Eine gute Alternative dazu ist Carsharing. Das heißt: Viele Menschen (in München über 7.000) teilen sich eine Fahrzeugflotte (in München rund 270 Fahrzeuge, die quer durch die Stadt an bestimmten Punkten stehen). Die Fahrzeuge sind besser ausgelastet, so dass es für den einzelnen recht günstig ist und trotzdem kann jeder (fast) immer ein Fahrzeug bekommen, wenn er es braucht. Zudem hat es den Vorteil, dass man sich immer ein Fahrzeug in der Größe aussuchen kann, die man gerade braucht: Von der “Miniklasse” (z.B. Toyota Aygo) bis zum großen Transporter (z.B. Ford Transit Transporter).

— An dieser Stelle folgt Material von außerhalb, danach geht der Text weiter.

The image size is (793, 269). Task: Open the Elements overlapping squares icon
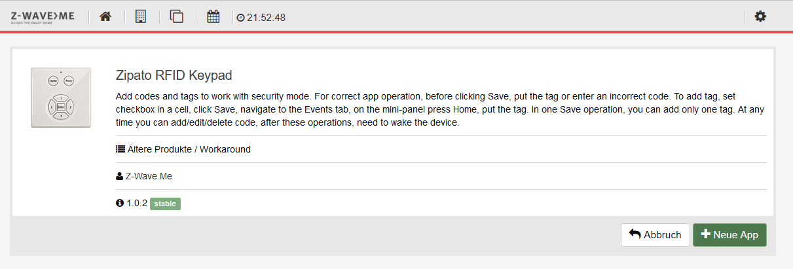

Die Kosten dafür setzen sich aus einer Zeitkomponente und einem Preis pro gefahrenem Kilometer zusammen. Inkludiert sind alle Kosten (auch Kraftstoff!). Ein Mittelklassefahrzeug (z.B. Ford Focus) kostet so beispielsweise 2,40 Euro/Stunde (oder 24,00 Euro/Tag bzw. 120,00 Euro/Woche) zzgl. 0,24 Euro pro gefahrenem Kilometer.
Das lohnt sich nicht für lange Strecken und lange Zeiträume (Montags von München nach Hamburg, Freitags zurück, zwischendurch kein großer Bedarf am Auto), da dann die klassischen Autovermieter mit Einwegmieten o.ä. deutlich günstiger sind. Für die normale Mobilität in der Stadt ist es jedoch genial – geschäftlich wie privat.
“Noch teurer, als ein Auto zu fahren, ist es, ein Auto zu besitzen.”